Syndicat des Côtes-du-Rhône : « Pas d’appel mais la problématique reste entière »

Sanctionné par l’Autorité de la concurrence le 23 mai dernier pour « entente », le Syndicat général des vignerons réunis des Côtes du Rhône ne devrait pas faire appel. Explication avec son président, Philippe Pellaton.
Syndicat des Côtes-du-Rhône : « Pas d’appel mais la problématique reste entière »

A la suite d'indices transmis par la DGCCRF, l'Autorité de la concurrence a rendu le 23 mai une décision sanctionnant le Syndicat général des vignerons réunis des Côtes-du-Rhône (SGVRCR) « pour entente ». Concrètement, le syndicat est accusé d'avoir fixé un « prix plancher » en diffusant des grilles tarifaires annuelles ayant « pour objectif de faire remonter les cours » des vins en vrac. Les recommandations tarifaires ont concerné l'ensemble des vins en vrac AOC des Côtes-du-Rhône selon leur couleur (blanc, rosé, rouge) et, pour les vins rouges, selon les gammes de produits (entrée de gamme, cœur de gamme, haut de gamme). L'Autorité de la concurrence justifie la sanction appliquée (20 000 €) par le fait que le Syndicat, « compte tenu de sa nature et de ses fonctions, n'a pas vocation à être reconnu comme organisation de producteurs ».

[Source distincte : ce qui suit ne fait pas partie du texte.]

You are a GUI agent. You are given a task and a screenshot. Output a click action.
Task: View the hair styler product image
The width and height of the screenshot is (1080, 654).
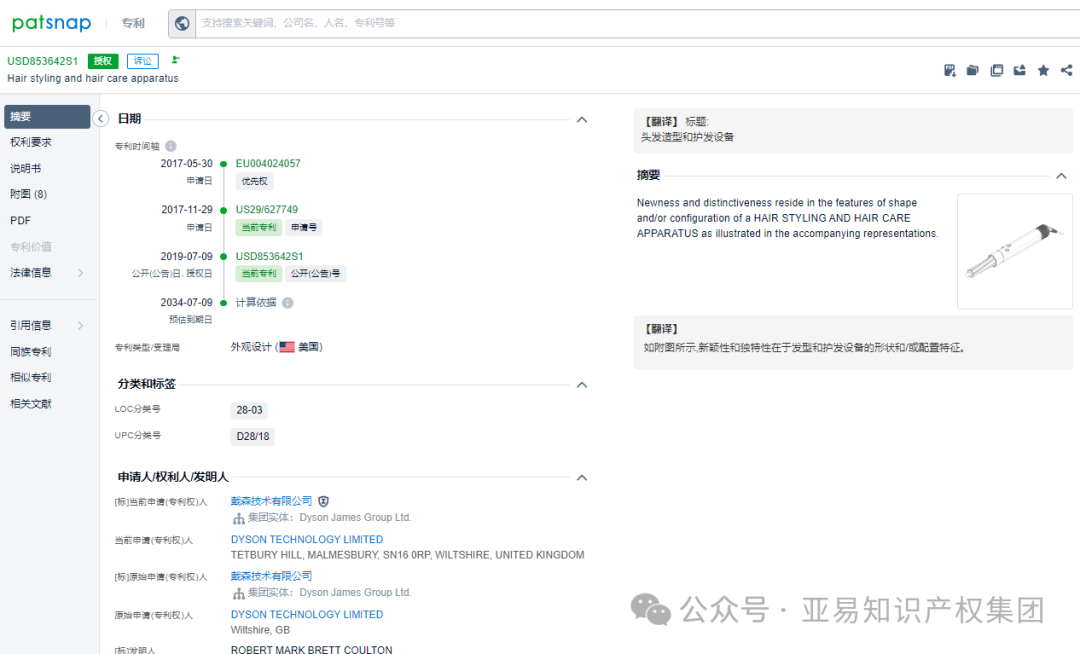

En lien avec le plan stratégique

« Ce qui nous est reproché fait référence au projet stratégique mis en place en 2009, en plein cœur de la crise viticole débutée en 2003, et alors même que les outils utilisés entre 2003 et 2006 - arrachage, distillation, blocage de vin par mise en réserve - avaient échoué », commente le président du syndicat, Philippe Pellaton. Face à ce constat, le Syndicat avait acté - lors du congrès des Côtes-du-Rhône, en Avignon - le lancement d'un plan stratégique à dix ans « avec comme base l'amélioration qualitative de nos vins ». Ce plan comportait plusieurs mesures dont la modification du cahier des charges sur les règles d'assemblages (réduction de 10 % de grenache et remplacement par syrah et mourvèdre), « afin d'avoir des vins plus équilibrés et aromatiques » ; l'augmentation du niveau d'exigence du cahier des charges (sur des aspects comme l'intensité colorimétrique, les indices de polyphénols totaux notamment) ; le renforcement des moyens de contrôle des vignerons et du vignoble « avec le recrutement de quatre techniciens ayant pour mission de vérifier la conformité de la production par rapport à ces nouvelles obligations du cahier des charges. Cela n'avait jamais été fait » ; la mise en place d'un plan de restructuration pour renouveler le vignoble et « développer notre offre en côtes-du-rhône blancs » ; le lancement de la charte paysagère.
« Nous avions aussi ajouté la mécanique économique à ces objectifs, et notamment celle du prix de revient. Ces prix de revient, par catégorie et couleur, avaient été établis en partenariat avec Inter Rhône et les centres de gestion. C'est cela qui nous est reproché aujourd'hui », résume le président du syndicat.

Pas d'appel

À partir de 2009, le Syndicat a donc communiqué sur le plan stratégique « et pas seulement sur les prix de revient » au travers de son journal, Le Vigneron. « Jusqu'en 2016, cela n'a pas posé de problèmes apparents à nos autorités de tutelle régionales, d'autant qu'en face de ces prix, nous n'avons jamais évoqué d'éléments coercitifs », indique Philippe Pellaton. Mais entre 2014 et 2016, le dossier a semble-t-il glissé vers l'Autorité de la concurrence au niveau national pour devenir « un dossier plus contentieux ». Résultat : fin 2016, l'autorité demandait des éléments au Syndicat afin « de décortiquer l'ensemble de la mécanique que nous avions mise en place ».
« Durant deux ans, nous avons justifié ces raisons au regard de notre plan stratégique mais nous étions conscients, dès le départ, que le simple fait de parler "prix" pour l'Autorité, quel que soit le prix d'ailleurs, n'était pas possible. Et l'on se doutait un peu du type d'amerrissage vers lequel nous nous dirigions », ajoute-t-il.
L'amerrissage a donc eu lieu le 23 mai avec l'annonce de la sanction. « Bien évidemment, j'aurais préféré que l'on soit blanchi. Mais le niveau de l'amende montre que, malgré tout, nos arguments ont porté et que l'Autorité n'a pas constaté d'entente formelle ou de dommages économiques. Ce dossier se ferme de façon mesurée et je proposerai au conseil d'administration (qui s'est réuni le 31 mai) de ne pas faire appel de cette décision et de fermer la procédure. »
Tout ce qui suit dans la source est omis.